Cette double peine, ou un sociologue sérieux qui pond un livre de qualité, rempli de citations littéraires et de références cinématographiques, est immédiatement rabaissé par les femmes au stade de dragueur de supermarché, tandis que la quasi-totalité de la presse féminine fonctionne sur les ressorts du sexe et de la séduction. Depuis le temps ça me donnait le vertige. Mais ce qui est encore plus stupéfiant, c’est l’absence de toute solidarité masculine.

Qu’entends-tu par-là ?

Regarde les lieux de divertissement : la femme se fait séduire en groupe, l’homme séduit seul. Et à l’échelle symbolique, c’est à dire quand on passe du monde à sa représentation, ce schisme subsiste. La femme défendra tribalement ses « sœurs » contre toute menace perçue comme clivante, utilisera becs et ongles (insultes, mensonges) contre « l’agresseur symbolique », fût-il honnête et intéressé uniquement par le triomphe de la vérité.

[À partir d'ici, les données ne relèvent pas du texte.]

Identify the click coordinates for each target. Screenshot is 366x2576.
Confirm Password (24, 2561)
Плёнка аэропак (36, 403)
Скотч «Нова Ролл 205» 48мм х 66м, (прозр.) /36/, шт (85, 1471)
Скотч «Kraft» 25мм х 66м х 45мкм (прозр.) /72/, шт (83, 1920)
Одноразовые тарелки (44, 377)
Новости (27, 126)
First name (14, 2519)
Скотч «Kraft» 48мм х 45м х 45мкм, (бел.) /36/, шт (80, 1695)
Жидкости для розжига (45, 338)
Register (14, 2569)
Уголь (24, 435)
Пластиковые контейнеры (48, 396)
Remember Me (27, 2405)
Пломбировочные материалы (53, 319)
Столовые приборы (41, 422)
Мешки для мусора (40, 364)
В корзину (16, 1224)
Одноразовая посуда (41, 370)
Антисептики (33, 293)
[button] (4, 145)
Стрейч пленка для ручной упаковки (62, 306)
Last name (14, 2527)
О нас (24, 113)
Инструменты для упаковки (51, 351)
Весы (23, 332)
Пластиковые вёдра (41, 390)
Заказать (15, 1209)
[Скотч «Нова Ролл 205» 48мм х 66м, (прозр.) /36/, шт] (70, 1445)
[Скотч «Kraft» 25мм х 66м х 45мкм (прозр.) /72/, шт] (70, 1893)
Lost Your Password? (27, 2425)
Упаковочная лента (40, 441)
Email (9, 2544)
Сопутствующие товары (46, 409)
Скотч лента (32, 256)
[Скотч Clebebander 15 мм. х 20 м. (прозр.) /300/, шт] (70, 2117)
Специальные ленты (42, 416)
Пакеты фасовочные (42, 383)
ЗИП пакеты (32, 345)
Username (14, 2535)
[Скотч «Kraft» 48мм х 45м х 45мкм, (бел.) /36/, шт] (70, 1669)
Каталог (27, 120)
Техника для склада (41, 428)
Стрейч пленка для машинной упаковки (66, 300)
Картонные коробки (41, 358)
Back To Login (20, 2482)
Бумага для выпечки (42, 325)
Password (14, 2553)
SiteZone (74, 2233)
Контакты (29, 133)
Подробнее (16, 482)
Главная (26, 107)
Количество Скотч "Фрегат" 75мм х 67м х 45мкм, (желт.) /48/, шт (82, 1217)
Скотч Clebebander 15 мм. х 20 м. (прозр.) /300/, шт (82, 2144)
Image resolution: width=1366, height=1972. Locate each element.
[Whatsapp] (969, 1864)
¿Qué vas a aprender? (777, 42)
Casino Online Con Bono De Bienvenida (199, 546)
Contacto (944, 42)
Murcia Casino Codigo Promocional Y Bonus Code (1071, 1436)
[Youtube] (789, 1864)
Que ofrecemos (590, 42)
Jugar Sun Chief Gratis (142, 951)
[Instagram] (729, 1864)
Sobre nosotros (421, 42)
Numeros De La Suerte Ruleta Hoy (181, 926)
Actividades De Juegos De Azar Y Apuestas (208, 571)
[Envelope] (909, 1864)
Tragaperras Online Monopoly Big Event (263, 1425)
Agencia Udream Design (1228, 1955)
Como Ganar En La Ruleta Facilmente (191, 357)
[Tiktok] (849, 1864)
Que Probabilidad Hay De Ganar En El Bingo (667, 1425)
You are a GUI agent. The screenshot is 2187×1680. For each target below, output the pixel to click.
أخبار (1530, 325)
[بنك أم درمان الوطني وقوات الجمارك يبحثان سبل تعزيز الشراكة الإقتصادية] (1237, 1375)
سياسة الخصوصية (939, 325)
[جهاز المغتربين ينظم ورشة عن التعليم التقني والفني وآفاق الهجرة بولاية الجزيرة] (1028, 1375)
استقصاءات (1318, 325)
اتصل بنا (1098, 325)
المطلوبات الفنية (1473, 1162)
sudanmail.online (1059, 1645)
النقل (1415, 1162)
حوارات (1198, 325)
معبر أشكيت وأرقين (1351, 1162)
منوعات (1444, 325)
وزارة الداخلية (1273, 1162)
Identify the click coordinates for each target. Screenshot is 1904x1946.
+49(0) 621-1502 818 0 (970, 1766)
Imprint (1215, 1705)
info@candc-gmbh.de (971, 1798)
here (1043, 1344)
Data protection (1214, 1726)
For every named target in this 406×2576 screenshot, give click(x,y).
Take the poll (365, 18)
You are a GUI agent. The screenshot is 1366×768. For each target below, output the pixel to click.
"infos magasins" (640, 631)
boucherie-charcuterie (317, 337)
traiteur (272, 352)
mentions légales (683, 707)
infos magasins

Et, de l’autre côté de la barrière des sexes, l’homme, lui, ne bénéficie d’aucune protection tribale, d’aucune communauté de défense, car nul homme n’est prêt à perdre ne serait-ce qu’une seule opportunité de conquête féminine pour défendre l’honneur d’un des siens. C’est ce que j’appelle l’absence de solidarité masculine, maintes fois vérifiée quand je me faisais taper dessus par des journalistes féministes acariâtres (pléonasme), et où aucun des hommes qui ne m’avaient soutenu en privé n’osait le faire en public.

Avoir un métier public, c’est prendre acte du rapport de force des communautés entre elles, et le respecter. Et prétendre qu’elles n’existent pas, bien entendu.

Un mot de la fin ?

La vérité sociologiquement incorrecte, c’est que ce sont les hommes qui sont responsables de la difficulté à séduire les femmes aujourd’hui. Car dès lors qu’une jeune fille découvre la facilité avec laquelle elle peut avoir une aventure avec n’importe quel garçon sur lequel elle a jeté son dévolu, elle n’a plus aucune raison de ne pas se croire cette princesse, qu’elle veut incarner depuis toute petite, sans savoir en quoi ça consiste exactement.